| SELECTED EXCERPT |
* * *

The data driver 500 may output the data voltage VDATA to the
display panel 100 in a driving period. The data driver 500 may
receive the sensing voltage VSENSE from the display panel 100 in a
sensing period. The sensing operation in the sensing period may be
for obtaining a compensation value of a threshold voltage to
compensate differences of threshold voltages of the pixels among
the pixels of the display panel 100. In an example embodiment, the
sensing operation may be operated in a manufacturing step of the
display apparatus, but may not be operated in a normal operation of
the display apparatus. Alternatively, the sensing operation may be
operated in an initial period (e.g. a power-on period) of the
display panel 100. Alternatively, the sensing operation may be
operated between the driving periods in a predetermined cycle.
The data driver 500 may include a first switch including a first
end connected to the sensing line SL and a second end receiving an
initialization voltage VINIT and controlled by a first sensing
signal SW1 and a second switch connected to the first switch and
controlled by a second sensing signal SW2.
In the present example embodiment, an active period of the third
signal STD may overlap with an active period of the first data
voltage VDATA. As shown in FIG. 2, in the present example
embodiment, the control electrode of the fourth switching element
TD is connected to the input electrode of the second switching
element T2 such that the active period of the third signal STD may
be the same as the active period of the first data voltage VDATA.
In other word, the third signal STD may be the same as the first
data voltage VDATA.
In a first period DU1 of the sensing period, the first signal S1,
the second signal S2, the first data voltage VDATA, the third
signal STD and the first sensing signal SW1 may have active
statuses, and the second sensing signal SW2 may have an inactive
status. For example, the first period DU1 may be referred to a
delay period TDLY.
During the first period DU1, the initialization voltage VINIT may
be applied to the pixel P. During the first period DU1, the
initialization voltage VINIT may be applied to the output electrode
of the first switching element T1, and a reference voltage VREF may
be applied to the control electrode of the first switching element
T1. Herein, for example, the first data voltage VDATA may be the
reference voltage VREF.

* * *

| DATA SECTION |
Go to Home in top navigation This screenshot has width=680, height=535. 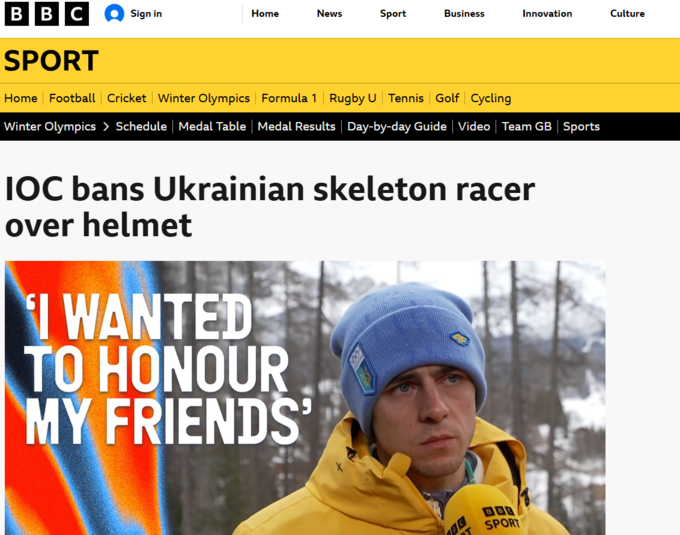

* * *

| WORK INSTRUCTIONS |
A: In the data driver excerpt, what does the data driver 500 receive from the display panel 100 during the sensing period?
B: Using the data driver excerpt, explain why the active period of the third signal STD may be the same as the active period of the first data voltage VDATA.
C: Reproduce the data driver excerpt from "During the first period DU1, the initialization" up to and including "reference voltage VREF.".
The lines aren't needed for any of this.

| TASK SOLUTIONS |
A: It receives the sensing voltage VSENSE.

B: The control electrode of the fourth switching element TD is connected to the input electrode of the second switching element T2. Because of this connection, the third signal STD may match the first data voltage VDATA, so their active periods may be the same.

C:
During the first period DU1, the initialization voltage VINIT may
be applied to the pixel P. During the first period DU1, the
initialization voltage VINIT may be applied to the output electrode
of the first switching element T1, and a reference voltage VREF may
be applied to the control electrode of the first switching element
T1. Herein, for example, the first data voltage VDATA may be the
reference voltage VREF.